While your body is experiencing a major change, your diet can stay relatively the same with a focus on a healthy and balanced meal plan. There is no need to drastically change your diet in order to try to have the “perfect pregnancy diet” that you may see all over social media. On the flip side, it is okay to indulge in your cravings in every once and awhile in moderation. You know your body and your normal. You may crave foods you never touched prior to pregnancy or you may even have an aversion to your all time favorite food. It’s important to understand the craving and know that you don’t have to completely indulge in order to satisfy that taste. Sometimes when we feel famished, our bodies may actually be saying “I’m thirsty!” Before you give in to any cravings or endless snacking, drink a big glass of water (because you need it!) and check-in with yourself again.

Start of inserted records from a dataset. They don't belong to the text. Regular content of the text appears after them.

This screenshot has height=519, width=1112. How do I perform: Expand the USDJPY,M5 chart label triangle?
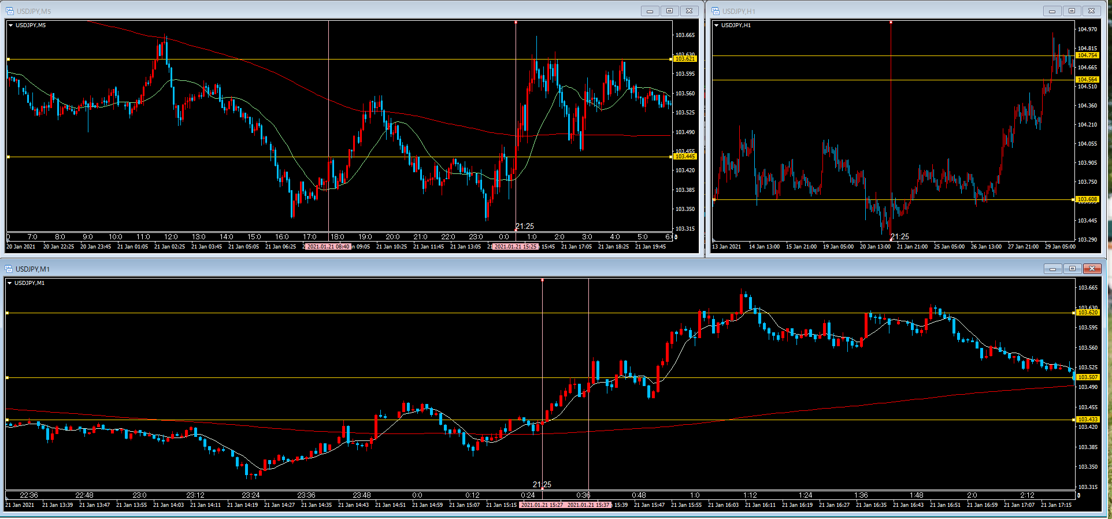click(x=11, y=25)
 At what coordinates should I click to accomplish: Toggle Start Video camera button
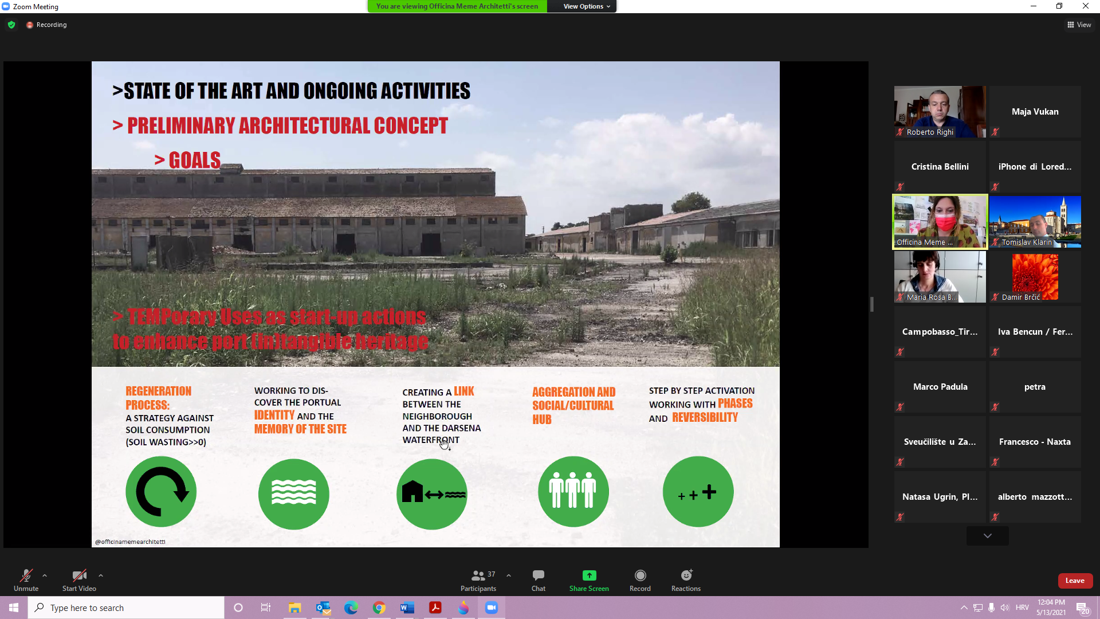click(x=79, y=575)
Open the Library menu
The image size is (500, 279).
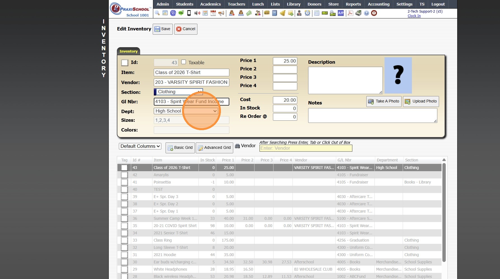[x=293, y=4]
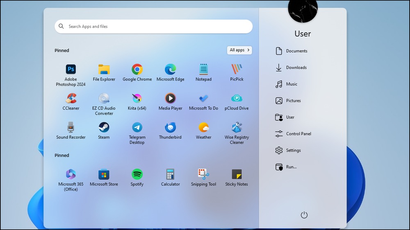Launch Google Chrome from pinned apps
Screen dimensions: 410x230
[137, 73]
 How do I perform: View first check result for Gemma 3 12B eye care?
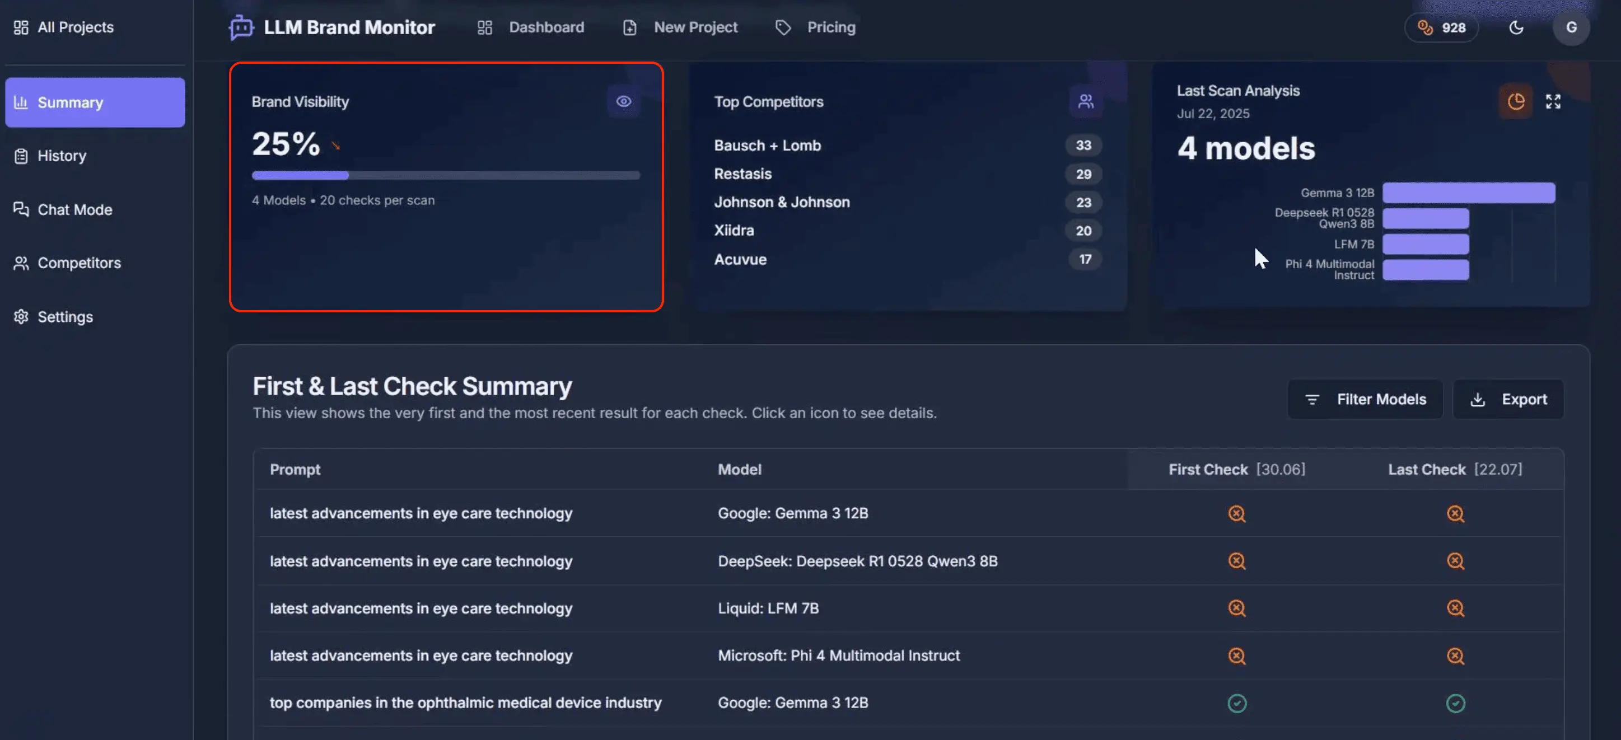coord(1237,513)
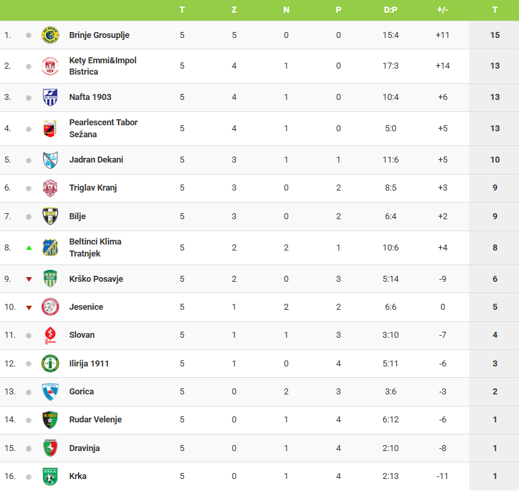The image size is (519, 491).
Task: Click red down arrow beside Krško Posavje
Action: (29, 279)
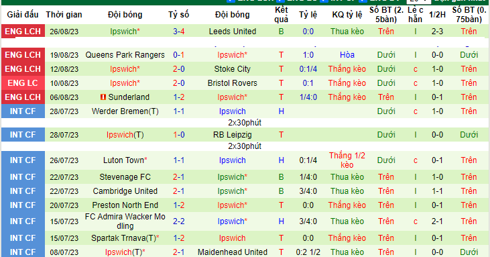Screen dimensions: 490x257
Task: Click the KQ tỷ lệ column header
Action: pos(347,15)
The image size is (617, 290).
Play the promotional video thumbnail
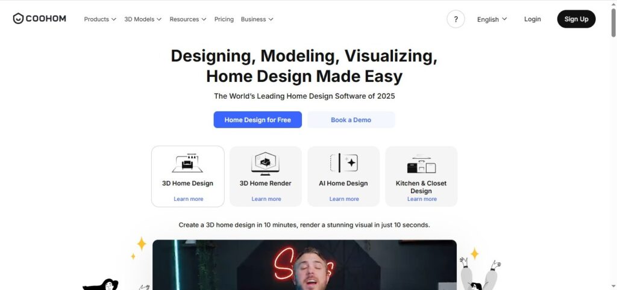pos(304,265)
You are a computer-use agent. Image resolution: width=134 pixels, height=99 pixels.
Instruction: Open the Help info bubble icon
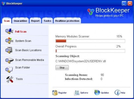[x=117, y=93]
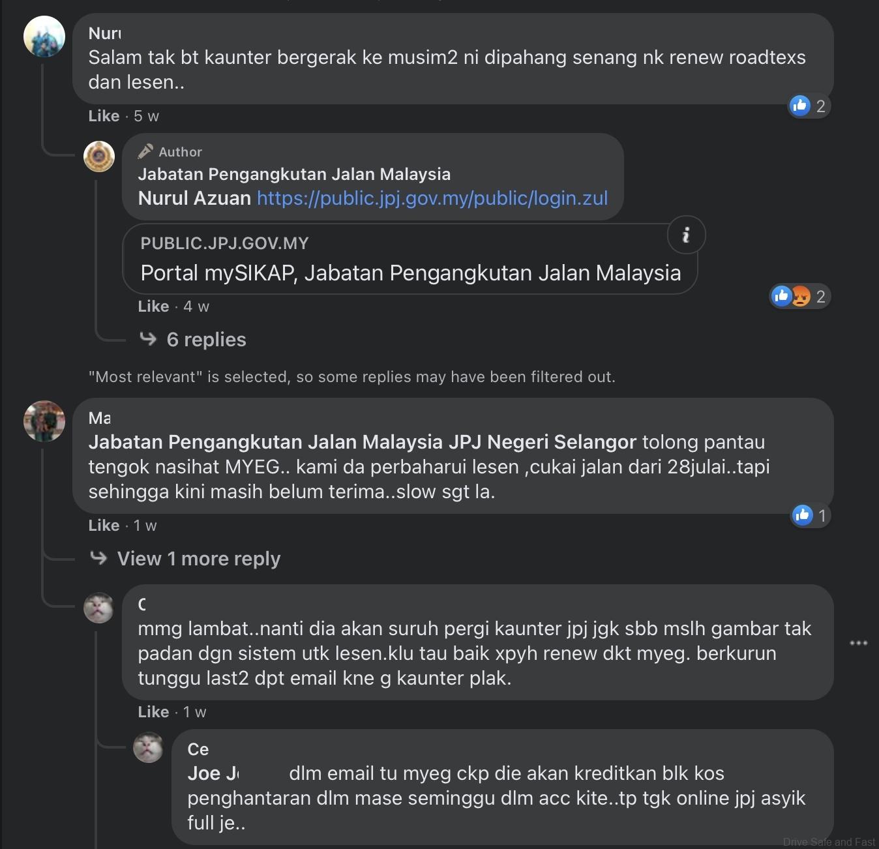Like the Salam tak bt kaunter comment
The height and width of the screenshot is (849, 879).
104,116
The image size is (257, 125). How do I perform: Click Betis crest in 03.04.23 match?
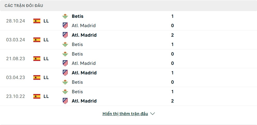[65, 82]
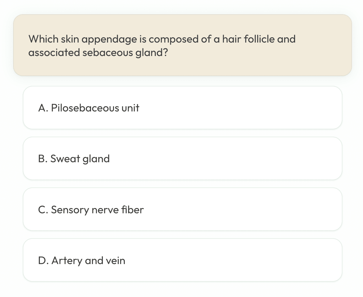Click the "Artery and vein" answer text
Image resolution: width=363 pixels, height=297 pixels.
[x=88, y=260]
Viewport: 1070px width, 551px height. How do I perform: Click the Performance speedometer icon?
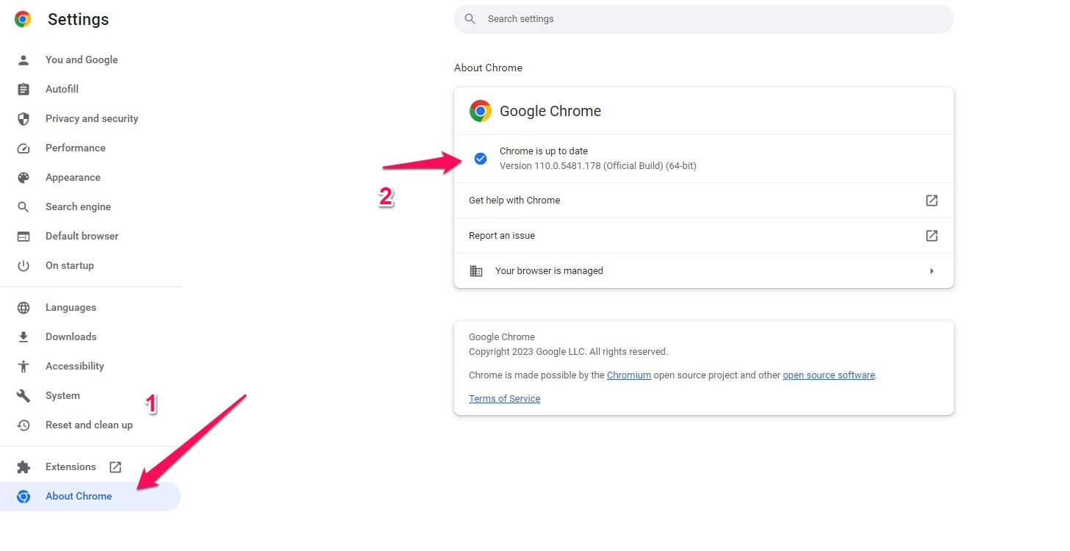coord(23,148)
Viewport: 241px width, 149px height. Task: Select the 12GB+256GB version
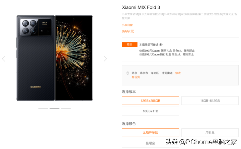pyautogui.click(x=150, y=101)
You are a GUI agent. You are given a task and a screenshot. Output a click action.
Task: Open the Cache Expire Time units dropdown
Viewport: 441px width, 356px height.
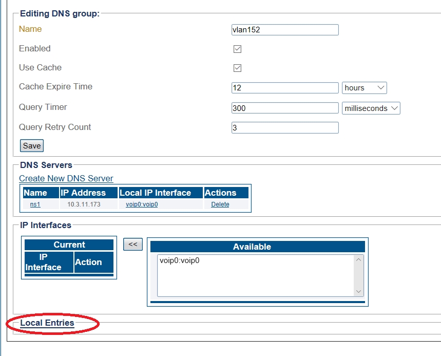tap(364, 88)
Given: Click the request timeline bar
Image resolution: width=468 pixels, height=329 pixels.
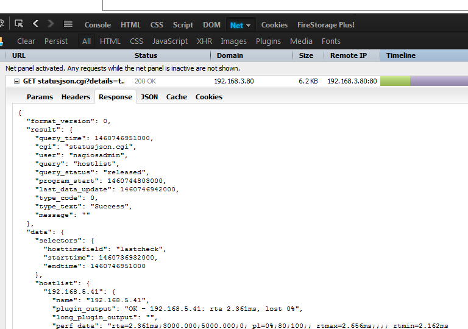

One important piece of advice we want to emphasize is that you should make sure you’re drinking plenty of water. And by plenty we mean more than you think you actually need! Water is an essential component of a healthy diet and active lifestyle prior to pregnancy, and as a mommy-to-be it is more important now than ever. Water is responsible for carrying oxygen and nutrients to our cells, tissues, and organs. Staying hydrated ensures that your baby is getting the nutrients it needs to grow and develop. When your tissues are hydrated, you promote elasticity, which results in healthy skin that can stretch easily and protect against tearing. Proper hydration during pregnancy is also a key element to maintaining an adequate level of amniotic fluid. Drinking enough water is extremely important during the third trimester because dehydration can potentially trigger contractions that lead to preterm labor. Water intake is not only important during pregnancy- it is one of the main components for the production of breast milk after birth.
The American Pregnancy Association recommends that you drink at least 10 glasses of water daily. One easy way to make sure you stay hydrated is to make it a habit now of carrying a water bottle with you wherever you go, so that it is easily accessible. If you are a to-do lister, it might even be helpful for you track your water intake by checking each full glass/bottle off your list.